Since the hotel was right in the 16th Street Mall area, it was easy to walk to most of the attractions on my list. Friends have also recommended other hotels in that neighborhood, including The Brown Palace (for history and spa-lovers), The Renaissance (located in the old Colorado National Bank Building, complete with converted bank vaults) and The Art Hotel (fittingly named, given its proximity to top museums).
Other popular spots include The Oxford Hotel, The Crawford Hotel (located in Union Station) and Halcyon. And like most major cities, Denver is also home to countless vacation rentals through Airbnb, VRBO and other platforms.
What are your go-to restaurants or foods to eat while you’re there?
One of my favorite lunch spots in the Denver area is Stanley Marketplace, which has tons of great food options ― from Italian sandwiches to Asian noodles to the amazing breakfast sandwiches at Denver Biscuit Company. If you want to stay closer to the city center, Denver Milk Market in the LoDo neighborhood (short for Lower Downtown) is another good spot to sample a variety of foods.
For a nice dinner out, I’m a big fan of Guard and Grace, and I’ve also heard great things about the Italian food at Odyssey, which is located in an old Victorian house. Linger is a trendy restaurant and bar in a former mortuary, and Snooze is a cute place to get delicious pancakes for brunch.
What bars or entertainment spots do you make sure to hit? What’s good to drink there or what else should people know?
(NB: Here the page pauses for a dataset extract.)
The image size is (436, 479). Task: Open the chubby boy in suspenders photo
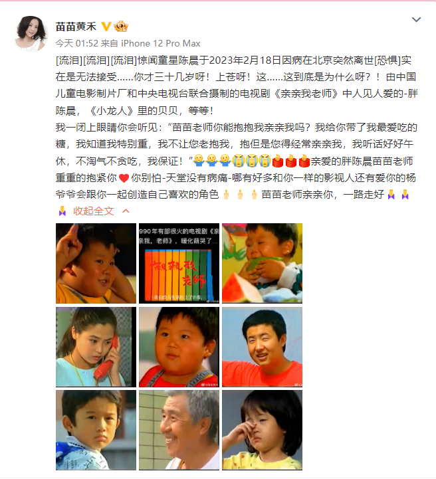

Denver is famous for its beer scene, so you’ll never run out of breweries to visit. There are the well-known classics like Blue Moon and Coors (located just outside Denver in Golden, Colorado), as well as more local favorites like Wynkoop, Hogshead, Great Divide, TRVE, Novel Strand and Cerebral Brewing.
I’m not a huge beer person, however, so I like to hit up Bigsby’s Folly Craft Winery, Mile High Spirits and Rising Sun Distillery. For cocktails, there’s Room for Milly, Retrograde and Fort Greene. And the Sheraton actually has a trendy “veiled bar” called Bezel.
What are your favorite shops and what do you look for when you’re there?
In addition to restaurants, Stanley Marketplace is full of great local shops, so I picked up some home goods and other knick-knacks after having lunch there. I also like to stop by one of the Tattered Cover Book Store locations when I’m in Denver.
People tend to hit up Cherry Creek Shopping Center and the 16th Street Mall. And of course, since it’s Colorado, there are also plenty of dispensaries to check out if that’s your scene.
What’s your single favorite spot to go for photos and why?
You’ve probably seen it all over your Instagram feed, but Red Rocks Amphitheater really is worth the visit. Even if you don’t have the opportunity to catch a show there, you can stop by to take in the stunning scenery or even take a yoga class there.
What tourist attraction should people skip and what should they do instead?
Lots of visitors to Denver take a day trip to Rocky Mountain National Park. While that’s obviously a special experience, I’d recommend designating a separate time to explore the Rockies and take advantage of your stay in Denver to eat, drink, shop and hike around the city proper.
Where do you feel the most relaxed, calm or happy?
It might be touristy, but strolling around and grabbing a drink or bite to eat in Larimer Square is incredibly pleasant. Nothing compares to sitting under the twinkling lights after a long walk around the downtown area.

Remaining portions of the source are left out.